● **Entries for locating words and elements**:
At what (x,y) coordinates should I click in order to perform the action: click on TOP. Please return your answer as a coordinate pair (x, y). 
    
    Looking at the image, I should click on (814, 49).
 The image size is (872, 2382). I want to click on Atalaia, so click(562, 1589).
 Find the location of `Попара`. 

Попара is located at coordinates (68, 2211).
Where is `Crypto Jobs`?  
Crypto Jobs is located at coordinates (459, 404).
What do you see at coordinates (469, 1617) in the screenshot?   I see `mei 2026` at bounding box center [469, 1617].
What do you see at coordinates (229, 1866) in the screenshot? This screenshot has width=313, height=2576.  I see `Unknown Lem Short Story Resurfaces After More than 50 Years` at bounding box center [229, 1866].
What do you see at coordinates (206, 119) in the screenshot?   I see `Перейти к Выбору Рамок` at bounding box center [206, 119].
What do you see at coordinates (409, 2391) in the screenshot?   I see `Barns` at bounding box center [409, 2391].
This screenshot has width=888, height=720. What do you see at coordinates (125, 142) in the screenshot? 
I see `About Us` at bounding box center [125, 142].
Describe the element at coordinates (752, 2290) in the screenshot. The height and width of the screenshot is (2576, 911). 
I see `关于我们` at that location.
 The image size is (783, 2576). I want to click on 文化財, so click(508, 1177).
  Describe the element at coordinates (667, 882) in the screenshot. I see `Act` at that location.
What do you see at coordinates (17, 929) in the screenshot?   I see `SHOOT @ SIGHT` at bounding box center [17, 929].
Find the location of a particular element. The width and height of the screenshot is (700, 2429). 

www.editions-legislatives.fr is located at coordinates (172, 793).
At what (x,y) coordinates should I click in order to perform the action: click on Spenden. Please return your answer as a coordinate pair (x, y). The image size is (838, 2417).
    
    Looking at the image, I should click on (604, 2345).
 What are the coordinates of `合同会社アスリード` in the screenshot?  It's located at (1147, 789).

● **What is required**:
Switch "What do you see" to "What is shown" throughout the items above and reproduce them with nothing else altered.

● **Response to this task**:
At what (x,y) coordinates should I click in order to perform the action: click on TOP. Please return your answer as a coordinate pair (x, y). 
    
    Looking at the image, I should click on (814, 49).
 The image size is (872, 2382). I want to click on Atalaia, so click(562, 1589).
 Find the location of `Попара`. 

Попара is located at coordinates (68, 2211).
Where is `Crypto Jobs`?  
Crypto Jobs is located at coordinates (459, 404).
What is shown at coordinates (469, 1617) in the screenshot?   I see `mei 2026` at bounding box center [469, 1617].
What is shown at coordinates (229, 1866) in the screenshot? This screenshot has width=313, height=2576.  I see `Unknown Lem Short Story Resurfaces After More than 50 Years` at bounding box center [229, 1866].
What is shown at coordinates (206, 119) in the screenshot?   I see `Перейти к Выбору Рамок` at bounding box center [206, 119].
What is shown at coordinates (409, 2391) in the screenshot?   I see `Barns` at bounding box center [409, 2391].
This screenshot has width=888, height=720. What is shown at coordinates (125, 142) in the screenshot? 
I see `About Us` at bounding box center [125, 142].
Describe the element at coordinates (752, 2290) in the screenshot. The height and width of the screenshot is (2576, 911). 
I see `关于我们` at that location.
 The image size is (783, 2576). I want to click on 文化財, so click(508, 1177).
  Describe the element at coordinates (667, 882) in the screenshot. I see `Act` at that location.
What is shown at coordinates (17, 929) in the screenshot?   I see `SHOOT @ SIGHT` at bounding box center [17, 929].
Find the location of a particular element. The width and height of the screenshot is (700, 2429). 

www.editions-legislatives.fr is located at coordinates (172, 793).
At what (x,y) coordinates should I click in order to perform the action: click on Spenden. Please return your answer as a coordinate pair (x, y). The image size is (838, 2417).
    
    Looking at the image, I should click on (604, 2345).
 What are the coordinates of `合同会社アスリード` in the screenshot?  It's located at (1147, 789).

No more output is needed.